One Man’s Life-Saving Catch
When a boy’s life was on the line, Phillip Blanks had what it took to save him.
“Throw the baby down!” yells a frantic woman, and in an instant the boy is airborne, spinning wildly, falling like a rock.
The video is grim, graphic, and heartrending. In the ultimate act of motherly love, a young woman, engulfed in flames and about to die, has just hurled her three-year-old son over the railing and off the balcony of her third-floor apartment. This was her only chance to save him.
Phillip Blanks, 28, is still barefoot, having heard the commotion and run across the parking lot to see if he can help. He’s not in position yet, and he has less than a second to get there. But he charges hard, spitting up sand and shooting his arms out in a desperate lunge toward the plummeting boy.
Little Jameson could’ve come down any which way, but his head lands perfectly in the muscular crook of his rescuer’s left arm, the sheer force of his fall pulling them both to the ground. Blanks has held on, though. He’s broken Jameson’s fall, and in doing so has made the catch of two lifetimes.
“I just had tunnel vision on the baby,” said Blanks. “He was twirling as he was coming down, and I was just fortunate enough to catch him.”
“Jump, lady, c'mon!” the woman now screams, but by the time Blanks has risen to his feet with her son in his arms, Rachel Long, 33, has already turned back into the fire. She’s committed to finding her eight-year-old daughter, Roxxie, or to die trying. (Roxxie, though seriously burned, was rescued by neighbors. Her mother never made it out.)
“She’s the real hero in the story, not me,” said Blanks, “because she had the strength and the courage to get them outside. … It’s powerful, you know. To be in that type of situation and still care about life — and not yours. That’s very strong of her. She’s a warrior.”
Blanks, too, is a warrior, having served his nation in the U.S. Marine Corps. And though most folks throw the word around far too easily these days, Blanks is also a hero.

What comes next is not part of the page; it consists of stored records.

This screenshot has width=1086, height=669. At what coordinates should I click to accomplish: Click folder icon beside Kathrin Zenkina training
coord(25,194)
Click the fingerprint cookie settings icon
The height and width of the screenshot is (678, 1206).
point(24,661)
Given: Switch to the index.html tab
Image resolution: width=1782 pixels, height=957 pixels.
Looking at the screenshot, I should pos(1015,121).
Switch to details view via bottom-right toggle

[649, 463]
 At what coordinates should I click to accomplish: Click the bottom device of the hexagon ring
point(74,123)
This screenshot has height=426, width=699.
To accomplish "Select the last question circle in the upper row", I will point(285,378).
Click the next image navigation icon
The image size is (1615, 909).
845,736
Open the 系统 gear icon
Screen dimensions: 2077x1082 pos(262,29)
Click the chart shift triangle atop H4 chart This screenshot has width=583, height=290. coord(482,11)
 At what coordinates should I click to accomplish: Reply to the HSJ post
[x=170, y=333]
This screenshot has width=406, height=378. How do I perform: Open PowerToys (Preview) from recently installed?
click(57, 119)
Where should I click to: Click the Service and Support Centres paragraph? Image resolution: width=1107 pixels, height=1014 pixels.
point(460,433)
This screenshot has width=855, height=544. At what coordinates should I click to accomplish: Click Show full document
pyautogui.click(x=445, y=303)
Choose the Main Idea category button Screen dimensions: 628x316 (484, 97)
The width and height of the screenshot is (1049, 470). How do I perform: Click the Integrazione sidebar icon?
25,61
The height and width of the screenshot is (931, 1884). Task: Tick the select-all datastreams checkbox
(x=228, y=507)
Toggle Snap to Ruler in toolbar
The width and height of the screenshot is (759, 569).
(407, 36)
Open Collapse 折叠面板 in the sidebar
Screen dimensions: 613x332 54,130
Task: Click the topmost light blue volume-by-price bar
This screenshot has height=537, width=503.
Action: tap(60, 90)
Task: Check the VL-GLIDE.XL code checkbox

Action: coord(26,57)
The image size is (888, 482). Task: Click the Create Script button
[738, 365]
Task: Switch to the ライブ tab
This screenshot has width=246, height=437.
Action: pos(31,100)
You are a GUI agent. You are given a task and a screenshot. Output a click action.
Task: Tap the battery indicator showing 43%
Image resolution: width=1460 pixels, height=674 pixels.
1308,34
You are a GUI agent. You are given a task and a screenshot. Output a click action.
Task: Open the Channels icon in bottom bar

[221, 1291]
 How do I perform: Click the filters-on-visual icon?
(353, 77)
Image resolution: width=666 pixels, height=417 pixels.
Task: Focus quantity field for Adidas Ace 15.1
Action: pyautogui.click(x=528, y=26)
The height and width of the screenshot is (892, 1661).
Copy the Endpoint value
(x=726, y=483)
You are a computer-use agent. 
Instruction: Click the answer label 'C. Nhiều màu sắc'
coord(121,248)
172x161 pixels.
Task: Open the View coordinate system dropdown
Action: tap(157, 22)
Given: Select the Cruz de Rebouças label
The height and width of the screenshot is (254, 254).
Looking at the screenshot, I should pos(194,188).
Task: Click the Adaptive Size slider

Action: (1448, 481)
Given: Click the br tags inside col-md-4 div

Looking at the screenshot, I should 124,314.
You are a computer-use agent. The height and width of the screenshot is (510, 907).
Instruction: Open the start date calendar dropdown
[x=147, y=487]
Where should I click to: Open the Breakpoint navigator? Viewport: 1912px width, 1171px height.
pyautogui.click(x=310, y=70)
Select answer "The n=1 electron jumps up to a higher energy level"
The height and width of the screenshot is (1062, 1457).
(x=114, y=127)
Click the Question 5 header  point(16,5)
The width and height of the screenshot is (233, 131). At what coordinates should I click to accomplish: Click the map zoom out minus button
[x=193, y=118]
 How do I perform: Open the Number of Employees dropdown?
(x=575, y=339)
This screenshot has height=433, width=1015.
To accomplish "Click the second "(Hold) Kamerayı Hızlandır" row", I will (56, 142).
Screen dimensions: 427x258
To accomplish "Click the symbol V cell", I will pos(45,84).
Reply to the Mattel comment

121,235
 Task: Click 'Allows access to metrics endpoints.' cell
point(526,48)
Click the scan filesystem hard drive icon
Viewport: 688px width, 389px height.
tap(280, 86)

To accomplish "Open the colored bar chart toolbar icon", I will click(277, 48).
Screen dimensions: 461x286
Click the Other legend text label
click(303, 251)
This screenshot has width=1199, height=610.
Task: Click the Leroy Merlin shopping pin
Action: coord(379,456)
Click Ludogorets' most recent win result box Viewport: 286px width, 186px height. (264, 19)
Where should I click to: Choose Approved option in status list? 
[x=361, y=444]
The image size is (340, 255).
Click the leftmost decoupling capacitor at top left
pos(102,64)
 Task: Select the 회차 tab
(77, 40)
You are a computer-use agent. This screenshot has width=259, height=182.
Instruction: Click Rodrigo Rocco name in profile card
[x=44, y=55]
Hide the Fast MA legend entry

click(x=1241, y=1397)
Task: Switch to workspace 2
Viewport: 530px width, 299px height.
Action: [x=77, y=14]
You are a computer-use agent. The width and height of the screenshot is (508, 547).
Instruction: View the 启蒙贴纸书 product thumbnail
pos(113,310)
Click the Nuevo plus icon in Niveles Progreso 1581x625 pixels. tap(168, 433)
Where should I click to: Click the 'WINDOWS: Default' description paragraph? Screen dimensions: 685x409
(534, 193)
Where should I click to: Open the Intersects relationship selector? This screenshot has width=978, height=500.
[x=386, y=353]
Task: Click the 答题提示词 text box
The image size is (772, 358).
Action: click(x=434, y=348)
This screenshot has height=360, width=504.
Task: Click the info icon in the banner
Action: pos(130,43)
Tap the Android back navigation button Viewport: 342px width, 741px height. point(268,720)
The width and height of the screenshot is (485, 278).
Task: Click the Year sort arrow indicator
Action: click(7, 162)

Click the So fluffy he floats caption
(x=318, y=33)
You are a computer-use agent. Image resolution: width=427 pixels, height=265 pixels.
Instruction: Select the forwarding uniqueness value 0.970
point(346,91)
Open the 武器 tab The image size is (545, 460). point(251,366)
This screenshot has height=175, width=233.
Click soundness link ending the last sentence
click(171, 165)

Indeed, he’s done what each of us prays for the strength to do if ever so summoned: to behave boldly and courageously when lives are on the line.
“God was watching over us, especially him when he fell into my arms,” said Blanks, a graduate of Michigan’s Kalamazoo Central High School — the same school that produced Hall of Fame shortstop Derek Jeter.
Unlike Jeter, though, Phillip Blanks played football in high school, and he continued to play as a wideout at Saddleback College in Mission Viejo. “I know how to catch,” he said, “so I’ll give some credit to football.”